The reply should contain every entry below exactly as written, with no images.

Start of INPUT RECORDS

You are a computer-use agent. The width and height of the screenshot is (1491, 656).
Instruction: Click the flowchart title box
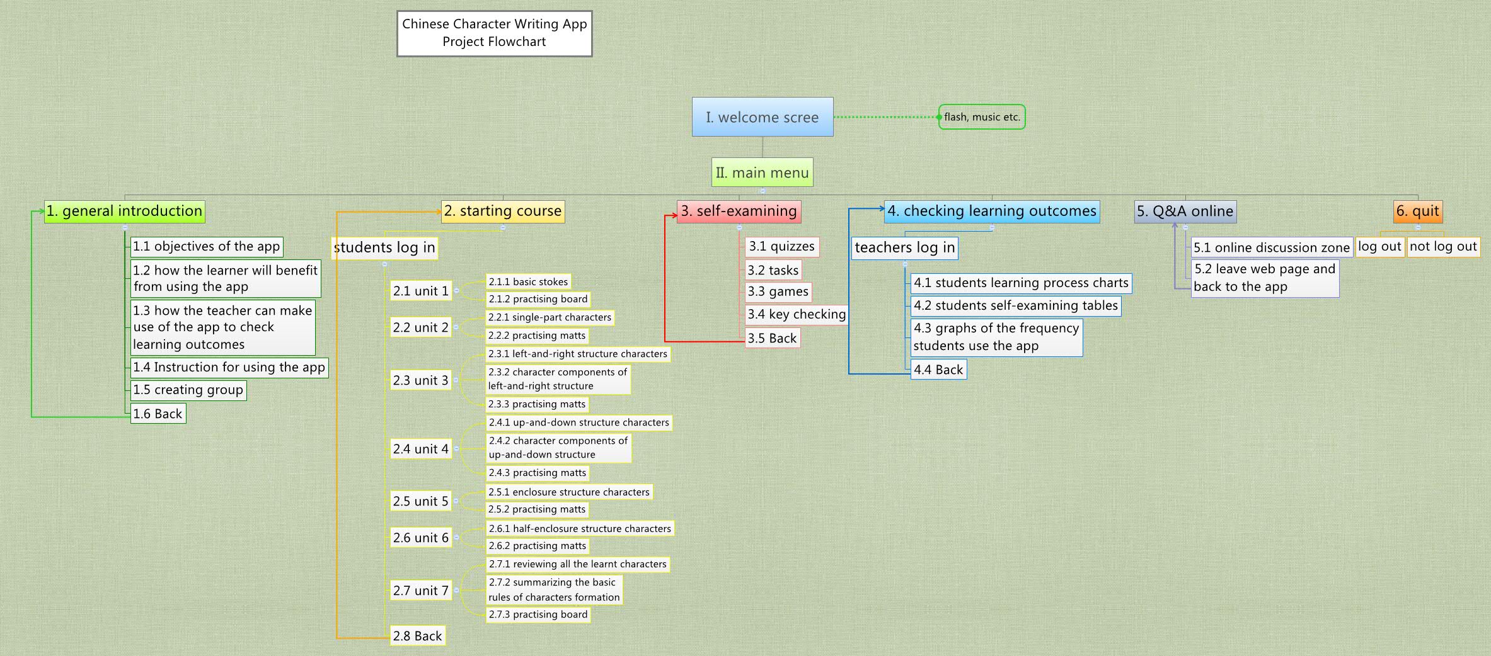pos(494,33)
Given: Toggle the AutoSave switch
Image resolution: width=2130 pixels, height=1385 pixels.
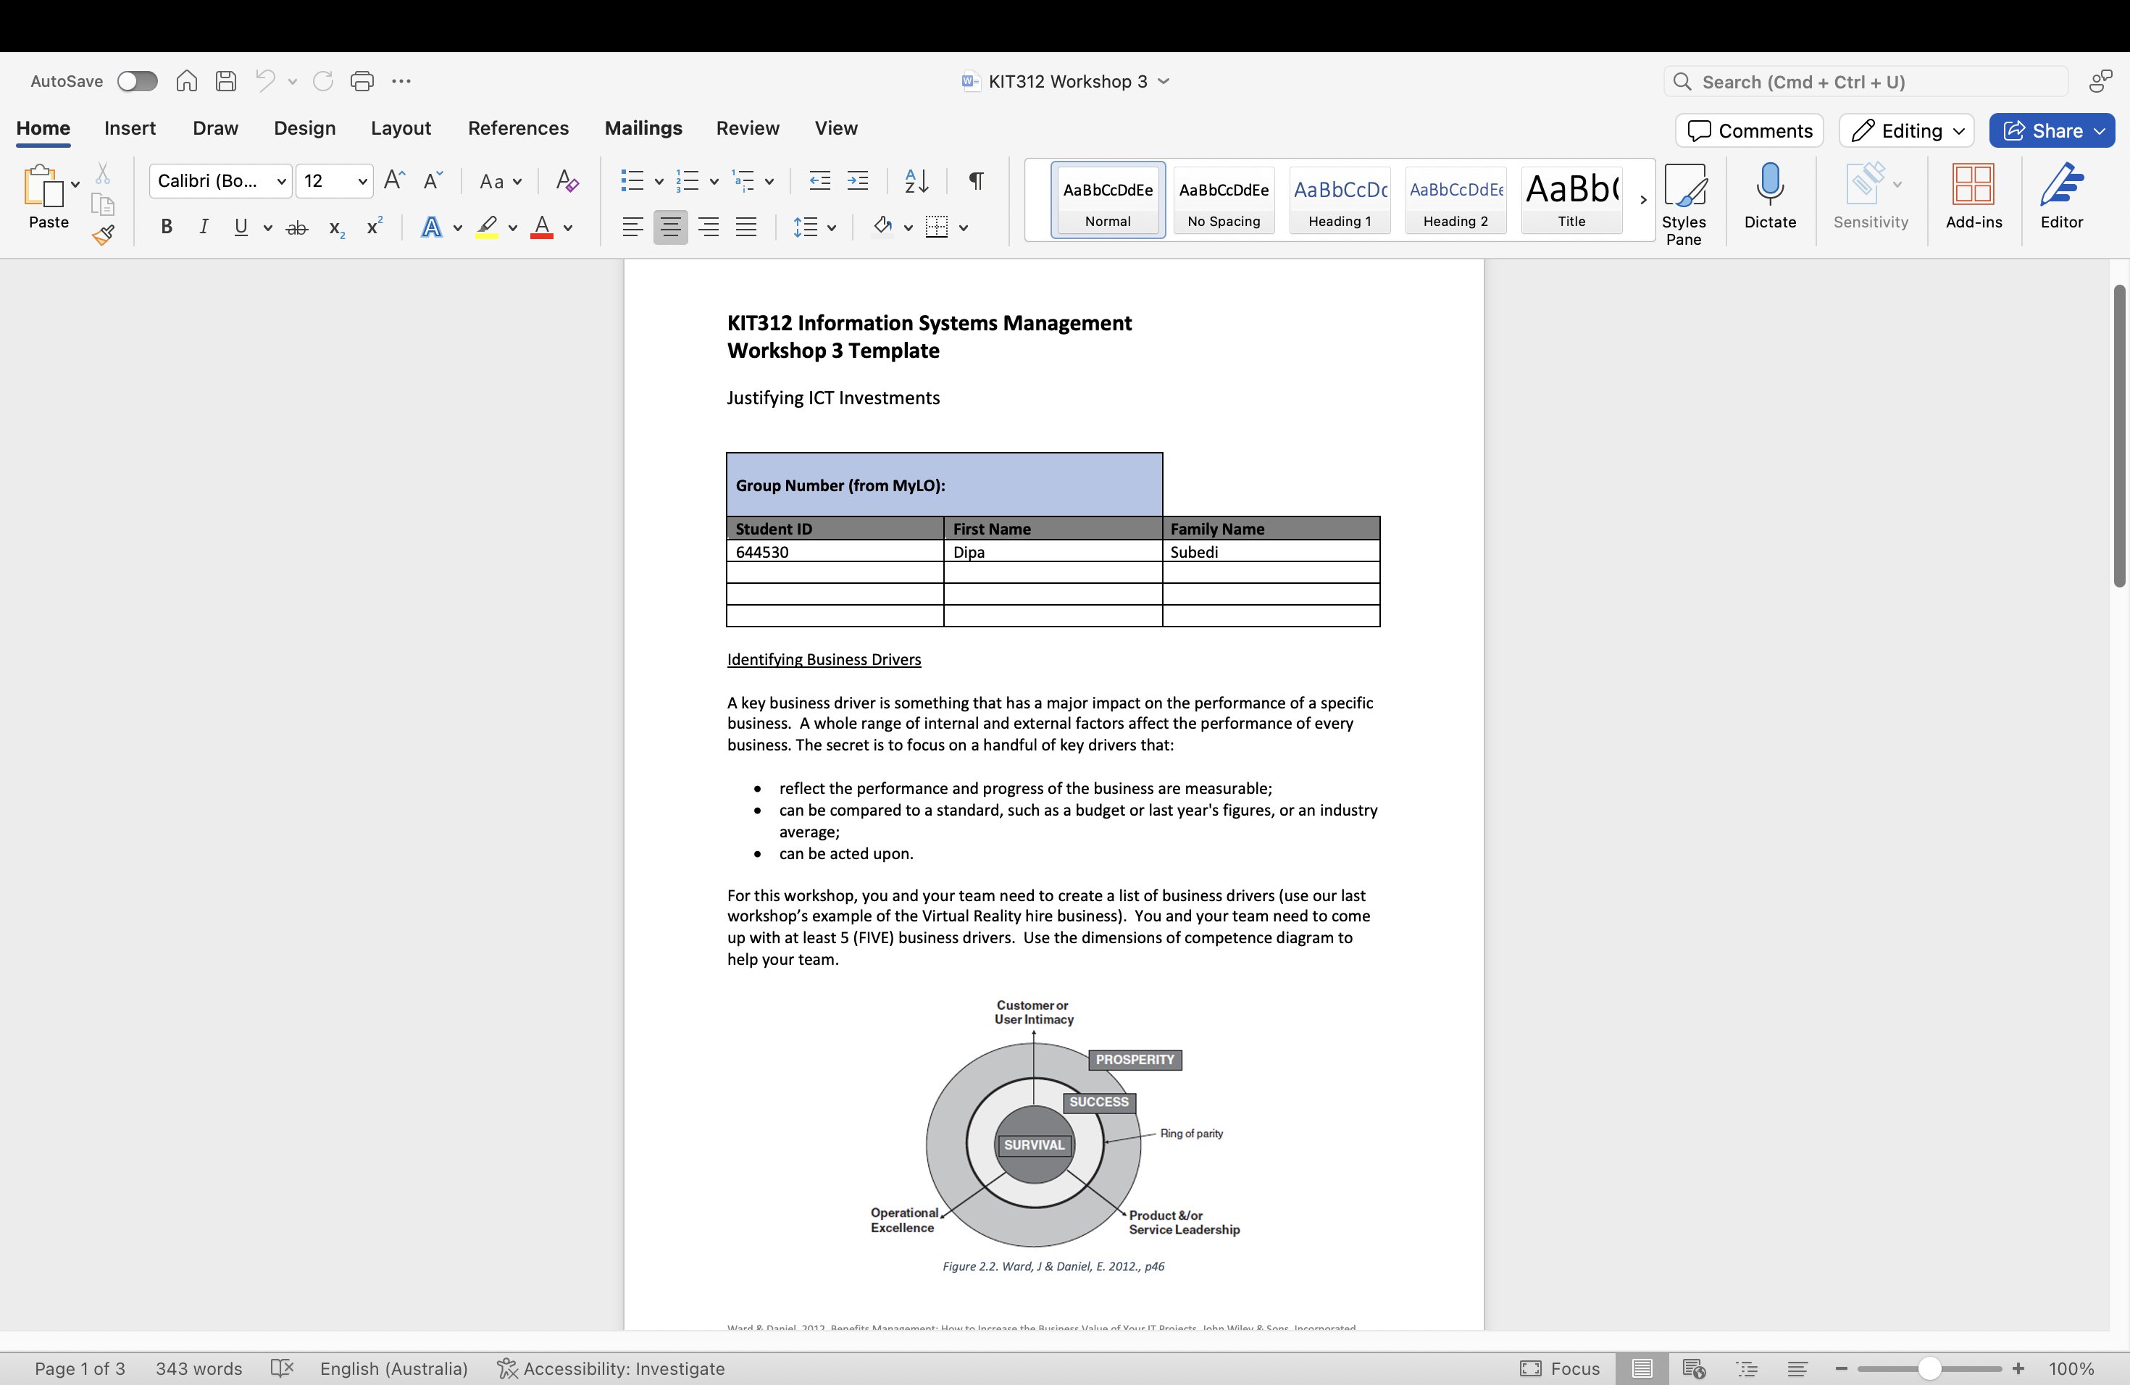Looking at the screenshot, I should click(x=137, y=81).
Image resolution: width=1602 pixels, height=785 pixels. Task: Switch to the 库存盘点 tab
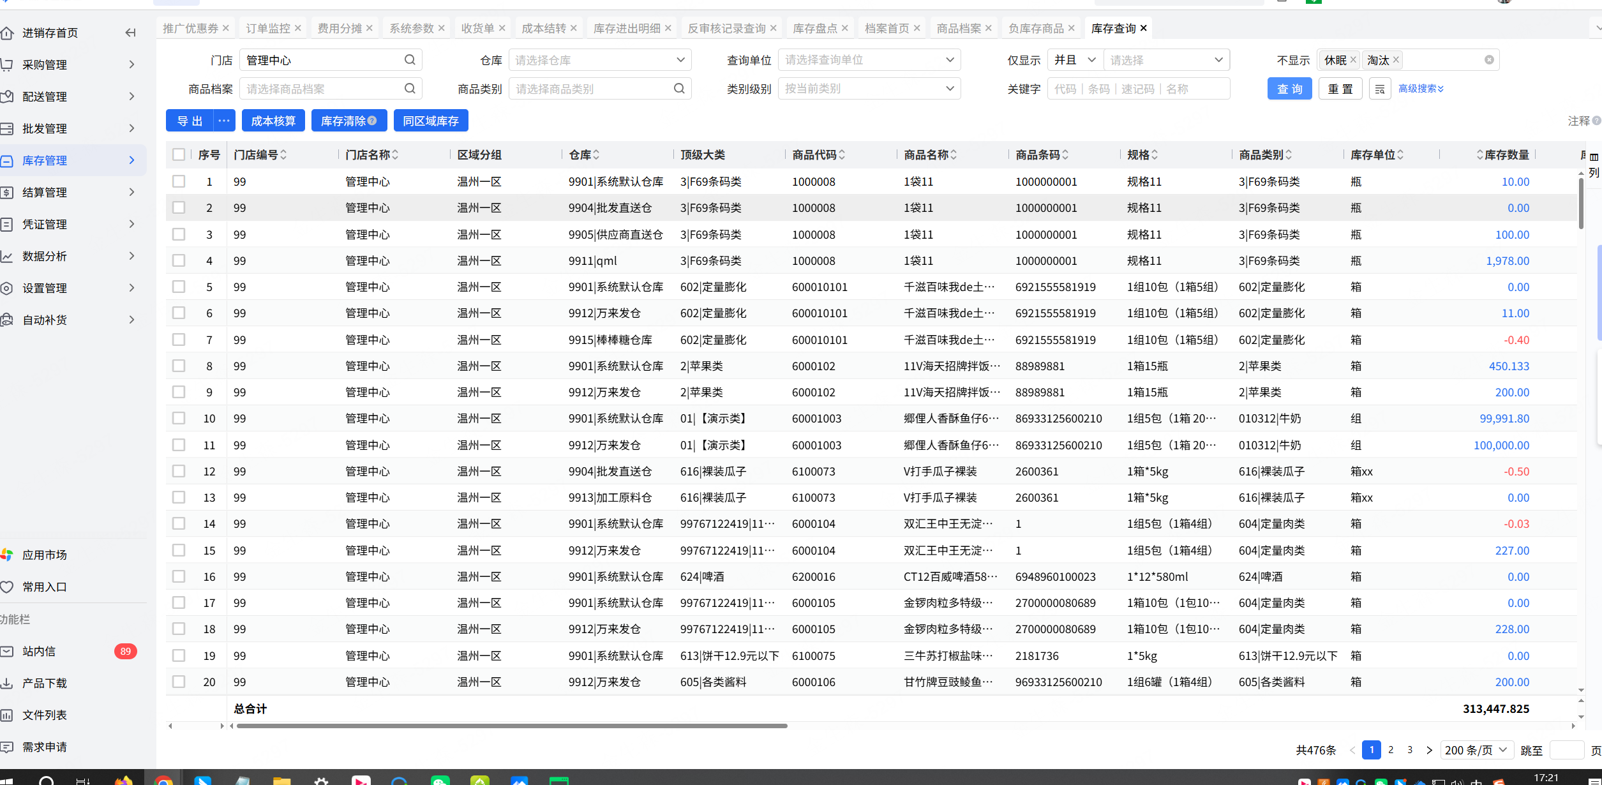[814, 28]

End of INPUT RECORDS

- **RESPONSE**
You are a computer-use agent. The width and height of the screenshot is (1491, 656).
Instruction: Click the flowchart title box
pos(494,33)
Given: Toggle the AutoSave switch
Image resolution: width=2130 pixels, height=1385 pixels.
Looking at the screenshot, I should click(x=137, y=81).
Image resolution: width=1602 pixels, height=785 pixels. Task: Switch to the 库存盘点 tab
[814, 28]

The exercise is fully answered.